# [SHORT PROBLEM]
Copy the listing from the line with "Click the exclamation" to the line with "This screenshot has", swapping "topmost triangle" for "uppermost triangle" and leaving everything else unchanged. Give only those lines.

# [DATA LINES]

——

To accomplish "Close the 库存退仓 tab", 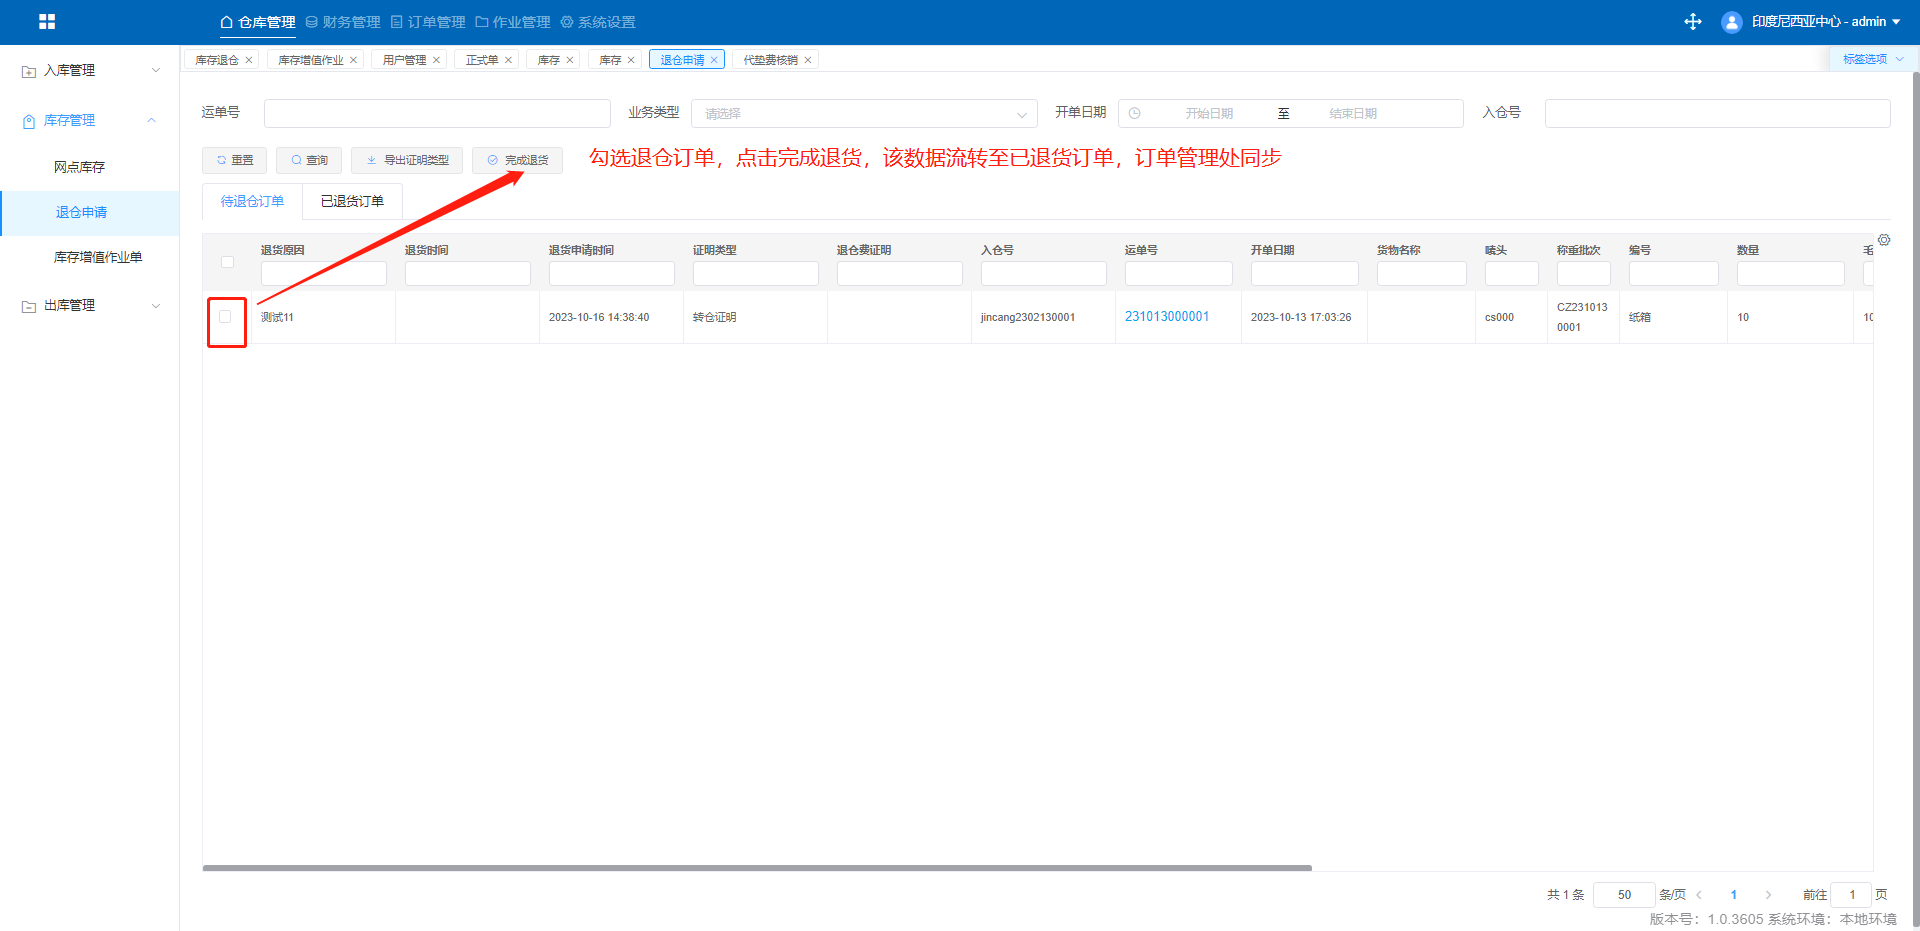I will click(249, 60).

——

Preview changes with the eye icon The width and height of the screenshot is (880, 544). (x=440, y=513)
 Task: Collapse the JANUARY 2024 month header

——

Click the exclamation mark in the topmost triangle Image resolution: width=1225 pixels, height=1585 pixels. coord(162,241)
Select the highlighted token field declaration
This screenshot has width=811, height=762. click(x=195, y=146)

——

# [RESULT OF THIS EXERCISE]
Click the exclamation mark in the uppermost triangle Image resolution: width=1225 pixels, height=1585 pixels. coord(162,241)
Select the highlighted token field declaration
This screenshot has width=811, height=762. click(x=195, y=146)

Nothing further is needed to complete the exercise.